Early in human development, after sperm meets egg and the DNA from father and mother have fused, the fertilized egg divides into two cells, as we saw in the last chapter. But the story is not as
simple as that: the two cells are not equal. One of
the cells is larger, and will continually and rapidly outgrow the other, as it divides over and over again. As the larger
cell masses into a solid ball, it is surrounded by a flattened ring of tissue, constructed through the labour of the smaller, more slowly dividing cell. In nine months, it is the solid ball of
cells that will be pulled screaming from the womb as a newborn child. The outer ring, called the
trophoblast
, will never become a part of the baby. It is the precursor of the placenta.

As the trophoblast grows into the life-support system for the embryo, in humans it will twice invade and destroy the lining of the mother’s womb. The first time happens within a week of
conception. Fifteen weeks after conception, the second incursion occurs. This time the cells penetrate far deeper into the uterus, boring one-third of the way into the womb’s walls and
entwining itself there in a structure that resembles a labyrinth, ensuring that nutrients can be leached from the mother in order to feed the foetus. A cycle of creation and destruction appears
even here.

In primates, including humans, biologists believe that, over evolutionary time, the trophoblast gradually infiltrated the mother’s womb more and more deeply as the size of the foetal brain
grows larger and larger. The brain, for instance, needs about sixty percent of the total nutrition supplied to a human foetus, compared with about twenty percent in non-primate mammal embryos. This
may be why the human trophoblast invades the womb twice – something not seen in any other mammal.
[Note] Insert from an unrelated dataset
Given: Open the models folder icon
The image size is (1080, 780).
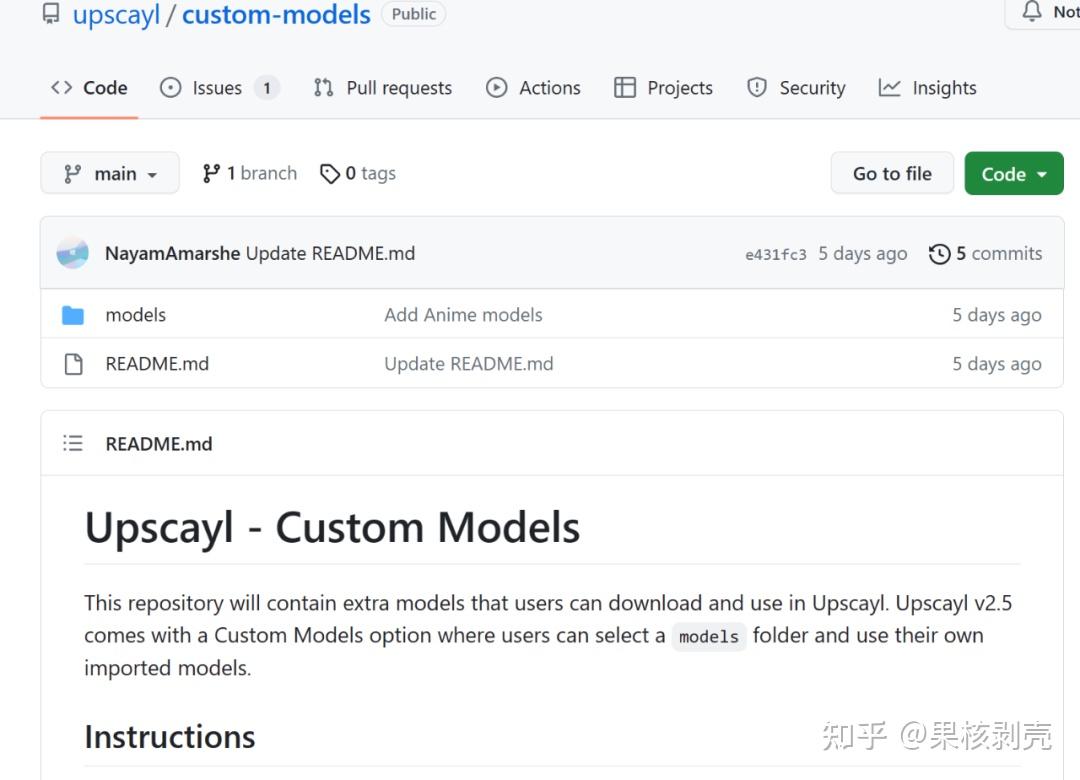Looking at the screenshot, I should click(x=72, y=314).
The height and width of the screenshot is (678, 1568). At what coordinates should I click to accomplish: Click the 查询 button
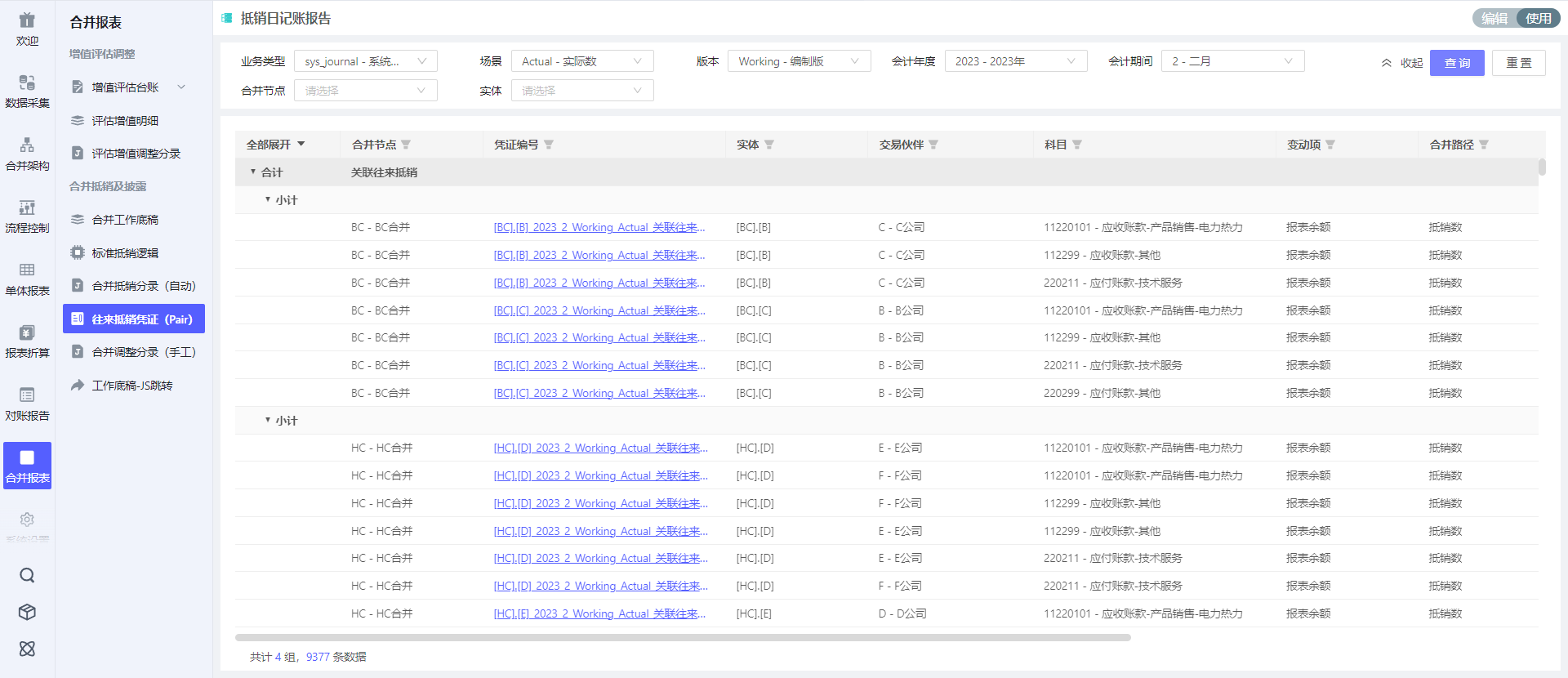[1456, 63]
The human placenta’s progressive and deep invasion into the womb poses a considerable challenge to the mother’s body. The mother’s immune system should protect her from
infections and other foreign threats. But when she is pregnant, her immune system is forced to tolerate certain foreign material – the embryo and the placenta, both of which grow from that
first cell that is half derived from the father’s DNA. From the
body’s point of view, these growths are parasites, sucking life from the mother’s body for
their own existence. Detection by the immune system of such foreign tissue would usually lead to organ rejection, and preventing rejection is a necessity when it comes to making babies.

To ensure their survival, the embryo and the placenta cannot simply suppress the mother’s immune system, as this would expose her (and her developing foetus) to the risk of infection
– even possibly death. Instead, the trophoblast produces a special subset of MHC class I molecules that protect the foetus from natural killer cells in the mother’s womb. These
particular molecules work only in the vicinity of the placenta – a neat biological trick. Still, these molecules are not all-important. If you were to destroy them, a mother would not
immediately reject her foetus or its placenta. How could that be?

There must be at least one other strategy that prevents full-blown immunological warfare between mother and child. As it happens, the genetic compromise does not seem to have been developed
specifically to adapt to life with a placenta. Instead, it depends on the fact that there is another, completely different source of DNA in the body. The cells that give rise to the placenta, and
which protect the inner layer of cells destined to become the baby from attack by the mother’s immune system, are unique: not only do they exclusively come from the father, some of those
genes are not even human. They are the DNA of ancient viruses.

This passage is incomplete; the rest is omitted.